### Written instruction:
Update everything from the start of the listing down to the line containing "Looking at the screenshot, I should (285, 35)." by changing "Screen dimensions" to "Display size" and leaving the rest as it is. Return only those lines.

Stored records:
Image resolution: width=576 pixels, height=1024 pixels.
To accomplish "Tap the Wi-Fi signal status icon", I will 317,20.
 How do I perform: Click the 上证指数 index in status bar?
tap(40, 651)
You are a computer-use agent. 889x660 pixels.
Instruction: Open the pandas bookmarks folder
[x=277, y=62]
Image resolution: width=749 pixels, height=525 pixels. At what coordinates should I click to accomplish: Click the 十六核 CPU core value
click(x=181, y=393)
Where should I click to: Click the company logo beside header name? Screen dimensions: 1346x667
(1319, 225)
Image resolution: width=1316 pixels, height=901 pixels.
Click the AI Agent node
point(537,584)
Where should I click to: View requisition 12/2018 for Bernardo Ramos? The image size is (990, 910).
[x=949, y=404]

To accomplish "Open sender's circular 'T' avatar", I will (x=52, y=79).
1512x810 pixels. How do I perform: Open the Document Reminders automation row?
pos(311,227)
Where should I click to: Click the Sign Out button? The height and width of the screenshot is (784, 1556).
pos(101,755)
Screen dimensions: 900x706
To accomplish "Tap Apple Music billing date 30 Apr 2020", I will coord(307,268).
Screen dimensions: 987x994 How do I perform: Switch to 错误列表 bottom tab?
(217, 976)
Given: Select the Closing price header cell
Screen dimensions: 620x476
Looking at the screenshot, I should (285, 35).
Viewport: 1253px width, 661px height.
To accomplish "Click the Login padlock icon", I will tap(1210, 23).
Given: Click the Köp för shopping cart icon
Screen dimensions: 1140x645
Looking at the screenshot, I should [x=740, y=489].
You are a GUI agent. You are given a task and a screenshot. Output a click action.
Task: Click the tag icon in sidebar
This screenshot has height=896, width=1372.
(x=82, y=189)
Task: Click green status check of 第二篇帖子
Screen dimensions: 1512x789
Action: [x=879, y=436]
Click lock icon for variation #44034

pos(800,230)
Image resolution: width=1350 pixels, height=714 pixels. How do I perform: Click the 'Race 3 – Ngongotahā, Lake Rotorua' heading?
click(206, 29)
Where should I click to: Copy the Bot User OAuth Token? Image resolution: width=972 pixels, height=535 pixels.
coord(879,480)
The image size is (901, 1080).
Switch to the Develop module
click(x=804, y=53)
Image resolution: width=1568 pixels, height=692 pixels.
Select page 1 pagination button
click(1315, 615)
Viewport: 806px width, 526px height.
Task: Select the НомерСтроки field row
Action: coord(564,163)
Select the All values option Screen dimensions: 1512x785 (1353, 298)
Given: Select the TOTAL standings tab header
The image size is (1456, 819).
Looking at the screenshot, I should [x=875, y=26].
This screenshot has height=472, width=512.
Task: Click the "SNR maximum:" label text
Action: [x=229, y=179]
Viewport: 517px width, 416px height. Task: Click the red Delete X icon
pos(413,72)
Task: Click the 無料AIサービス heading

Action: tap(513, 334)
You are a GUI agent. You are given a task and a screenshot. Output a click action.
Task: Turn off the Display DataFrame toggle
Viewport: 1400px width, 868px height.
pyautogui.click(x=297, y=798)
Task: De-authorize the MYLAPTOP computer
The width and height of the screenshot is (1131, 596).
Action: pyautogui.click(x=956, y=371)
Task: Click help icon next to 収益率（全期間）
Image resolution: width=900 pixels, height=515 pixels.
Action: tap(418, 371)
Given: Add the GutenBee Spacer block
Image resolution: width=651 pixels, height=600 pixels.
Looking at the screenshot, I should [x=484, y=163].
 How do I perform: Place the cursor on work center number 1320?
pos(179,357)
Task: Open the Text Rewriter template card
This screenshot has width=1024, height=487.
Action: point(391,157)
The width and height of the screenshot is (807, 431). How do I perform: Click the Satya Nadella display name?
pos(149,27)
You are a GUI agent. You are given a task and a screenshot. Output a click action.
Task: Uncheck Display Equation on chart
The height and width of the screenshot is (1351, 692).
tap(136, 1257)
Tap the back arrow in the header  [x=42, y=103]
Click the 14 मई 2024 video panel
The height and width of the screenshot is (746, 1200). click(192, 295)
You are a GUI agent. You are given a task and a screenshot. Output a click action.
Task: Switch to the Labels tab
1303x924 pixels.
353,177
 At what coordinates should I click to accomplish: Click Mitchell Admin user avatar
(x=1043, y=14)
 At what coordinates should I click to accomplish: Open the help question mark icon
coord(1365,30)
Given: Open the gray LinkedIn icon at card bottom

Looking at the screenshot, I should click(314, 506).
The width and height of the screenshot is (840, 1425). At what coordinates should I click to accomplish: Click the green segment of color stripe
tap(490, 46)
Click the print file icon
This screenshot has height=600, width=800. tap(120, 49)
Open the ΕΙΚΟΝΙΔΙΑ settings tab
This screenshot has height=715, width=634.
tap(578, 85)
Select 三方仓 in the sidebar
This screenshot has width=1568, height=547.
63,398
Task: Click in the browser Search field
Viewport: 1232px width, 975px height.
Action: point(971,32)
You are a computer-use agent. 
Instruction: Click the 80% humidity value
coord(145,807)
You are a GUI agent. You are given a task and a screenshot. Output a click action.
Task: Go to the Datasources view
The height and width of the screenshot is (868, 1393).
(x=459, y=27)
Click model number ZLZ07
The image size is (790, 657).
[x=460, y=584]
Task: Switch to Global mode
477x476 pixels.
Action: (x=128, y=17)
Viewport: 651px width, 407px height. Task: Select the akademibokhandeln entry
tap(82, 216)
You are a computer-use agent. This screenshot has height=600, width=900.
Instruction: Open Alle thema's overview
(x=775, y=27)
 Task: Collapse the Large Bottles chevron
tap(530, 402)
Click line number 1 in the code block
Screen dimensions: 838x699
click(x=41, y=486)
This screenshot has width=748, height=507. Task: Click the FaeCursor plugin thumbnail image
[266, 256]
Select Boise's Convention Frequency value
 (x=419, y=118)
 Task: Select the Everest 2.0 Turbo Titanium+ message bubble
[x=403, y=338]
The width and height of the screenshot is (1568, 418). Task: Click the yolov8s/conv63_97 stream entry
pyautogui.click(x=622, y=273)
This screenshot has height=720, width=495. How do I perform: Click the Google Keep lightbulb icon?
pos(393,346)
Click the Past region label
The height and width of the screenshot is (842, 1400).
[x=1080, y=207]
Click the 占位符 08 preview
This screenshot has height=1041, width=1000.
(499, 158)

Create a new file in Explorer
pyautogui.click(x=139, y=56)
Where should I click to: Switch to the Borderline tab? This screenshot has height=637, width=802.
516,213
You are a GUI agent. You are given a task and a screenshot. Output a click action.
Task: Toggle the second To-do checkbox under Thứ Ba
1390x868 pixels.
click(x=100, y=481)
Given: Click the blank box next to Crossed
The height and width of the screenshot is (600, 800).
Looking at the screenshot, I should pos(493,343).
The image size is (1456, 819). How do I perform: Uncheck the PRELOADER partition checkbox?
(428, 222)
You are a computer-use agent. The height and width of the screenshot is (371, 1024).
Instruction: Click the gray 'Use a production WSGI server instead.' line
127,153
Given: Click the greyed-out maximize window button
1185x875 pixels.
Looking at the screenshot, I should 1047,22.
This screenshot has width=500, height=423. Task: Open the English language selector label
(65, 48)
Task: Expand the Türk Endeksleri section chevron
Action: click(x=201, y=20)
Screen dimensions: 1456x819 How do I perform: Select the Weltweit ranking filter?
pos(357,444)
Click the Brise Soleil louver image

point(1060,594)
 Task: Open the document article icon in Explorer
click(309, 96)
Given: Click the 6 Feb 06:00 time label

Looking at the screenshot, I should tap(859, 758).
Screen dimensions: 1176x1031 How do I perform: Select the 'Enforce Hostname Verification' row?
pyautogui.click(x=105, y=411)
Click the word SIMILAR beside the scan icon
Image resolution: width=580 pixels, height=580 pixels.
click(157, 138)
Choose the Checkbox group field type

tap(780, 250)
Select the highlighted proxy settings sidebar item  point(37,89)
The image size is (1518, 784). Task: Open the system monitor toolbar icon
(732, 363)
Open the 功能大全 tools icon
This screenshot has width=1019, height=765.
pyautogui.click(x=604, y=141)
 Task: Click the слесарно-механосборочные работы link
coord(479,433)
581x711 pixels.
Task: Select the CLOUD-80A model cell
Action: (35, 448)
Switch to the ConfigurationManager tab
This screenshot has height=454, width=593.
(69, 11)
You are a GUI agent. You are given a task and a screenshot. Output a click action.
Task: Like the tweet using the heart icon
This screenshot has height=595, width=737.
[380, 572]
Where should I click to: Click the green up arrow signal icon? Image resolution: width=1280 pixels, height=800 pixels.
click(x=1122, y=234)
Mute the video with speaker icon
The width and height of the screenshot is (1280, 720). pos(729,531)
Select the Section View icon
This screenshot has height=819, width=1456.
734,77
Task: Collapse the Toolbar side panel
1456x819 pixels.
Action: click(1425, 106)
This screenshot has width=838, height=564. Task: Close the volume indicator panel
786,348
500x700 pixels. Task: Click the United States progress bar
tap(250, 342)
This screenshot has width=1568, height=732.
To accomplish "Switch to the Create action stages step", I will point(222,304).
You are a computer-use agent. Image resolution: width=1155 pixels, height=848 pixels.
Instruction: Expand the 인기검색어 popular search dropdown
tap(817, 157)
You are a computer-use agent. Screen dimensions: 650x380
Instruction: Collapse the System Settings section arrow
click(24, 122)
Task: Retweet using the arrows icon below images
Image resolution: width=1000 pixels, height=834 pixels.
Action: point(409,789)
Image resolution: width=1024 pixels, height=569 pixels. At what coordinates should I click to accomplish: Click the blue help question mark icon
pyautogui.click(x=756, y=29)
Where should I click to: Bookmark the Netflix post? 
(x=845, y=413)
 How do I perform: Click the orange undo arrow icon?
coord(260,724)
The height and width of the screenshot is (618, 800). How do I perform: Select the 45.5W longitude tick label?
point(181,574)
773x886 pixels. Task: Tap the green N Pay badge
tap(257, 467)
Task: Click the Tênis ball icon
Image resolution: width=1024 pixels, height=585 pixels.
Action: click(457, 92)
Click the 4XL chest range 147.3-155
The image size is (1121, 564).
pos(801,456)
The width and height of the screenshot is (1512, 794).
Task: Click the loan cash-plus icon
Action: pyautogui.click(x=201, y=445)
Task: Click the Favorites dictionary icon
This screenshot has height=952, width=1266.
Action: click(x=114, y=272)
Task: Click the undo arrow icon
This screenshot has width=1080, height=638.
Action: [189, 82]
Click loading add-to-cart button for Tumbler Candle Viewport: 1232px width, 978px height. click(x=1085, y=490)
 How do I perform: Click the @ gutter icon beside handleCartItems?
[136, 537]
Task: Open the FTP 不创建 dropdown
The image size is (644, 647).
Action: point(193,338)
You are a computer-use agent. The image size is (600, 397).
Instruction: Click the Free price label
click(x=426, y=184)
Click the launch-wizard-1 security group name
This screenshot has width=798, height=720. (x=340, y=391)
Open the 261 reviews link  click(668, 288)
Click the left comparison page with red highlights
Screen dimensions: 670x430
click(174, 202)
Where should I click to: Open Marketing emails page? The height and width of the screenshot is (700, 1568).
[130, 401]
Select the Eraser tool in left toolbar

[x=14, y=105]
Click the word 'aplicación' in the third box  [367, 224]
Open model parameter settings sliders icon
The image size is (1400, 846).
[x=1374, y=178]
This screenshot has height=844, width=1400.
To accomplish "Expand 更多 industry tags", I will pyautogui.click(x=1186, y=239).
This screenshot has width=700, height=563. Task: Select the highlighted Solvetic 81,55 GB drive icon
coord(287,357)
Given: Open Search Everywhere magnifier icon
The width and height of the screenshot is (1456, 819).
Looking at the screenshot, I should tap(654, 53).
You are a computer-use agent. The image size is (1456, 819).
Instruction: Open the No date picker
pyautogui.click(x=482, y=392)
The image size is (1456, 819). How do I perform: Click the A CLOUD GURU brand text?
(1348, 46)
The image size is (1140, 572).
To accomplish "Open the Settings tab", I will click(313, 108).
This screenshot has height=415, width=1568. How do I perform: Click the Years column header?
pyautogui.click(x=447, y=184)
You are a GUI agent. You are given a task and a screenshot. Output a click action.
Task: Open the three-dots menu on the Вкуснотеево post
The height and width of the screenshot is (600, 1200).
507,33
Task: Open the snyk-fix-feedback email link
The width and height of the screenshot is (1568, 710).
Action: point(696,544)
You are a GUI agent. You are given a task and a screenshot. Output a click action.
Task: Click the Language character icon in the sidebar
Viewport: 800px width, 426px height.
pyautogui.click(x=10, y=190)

### Output for this task:
Image resolution: width=576 pixels, height=1024 pixels.
To accomplish "Tap the Wi-Fi signal status icon", I will 317,20.
 How do I perform: Click the 上证指数 index in status bar?
tap(40, 651)
You are a computer-use agent. 889x660 pixels.
Instruction: Open the pandas bookmarks folder
[x=277, y=62]
Image resolution: width=749 pixels, height=525 pixels. At what coordinates should I click to accomplish: Click the 十六核 CPU core value
click(x=181, y=393)
Where should I click to: Click the company logo beside header name? Display size: 1346x667
(1319, 225)
Image resolution: width=1316 pixels, height=901 pixels.
Click the AI Agent node
point(537,584)
Where should I click to: View requisition 12/2018 for Bernardo Ramos? The image size is (990, 910).
[x=949, y=404]

To accomplish "Open sender's circular 'T' avatar", I will (x=52, y=79).
1512x810 pixels. How do I perform: Open the Document Reminders automation row?
pos(311,227)
Where should I click to: Click the Sign Out button? The height and width of the screenshot is (784, 1556).
pos(101,755)
Display size: 900x706
To accomplish "Tap Apple Music billing date 30 Apr 2020", I will coord(307,268).
Display size: 987x994 How do I perform: Switch to 错误列表 bottom tab?
(217, 976)
Given: Select the Closing price header cell
Display size: 620x476
Looking at the screenshot, I should (285, 35).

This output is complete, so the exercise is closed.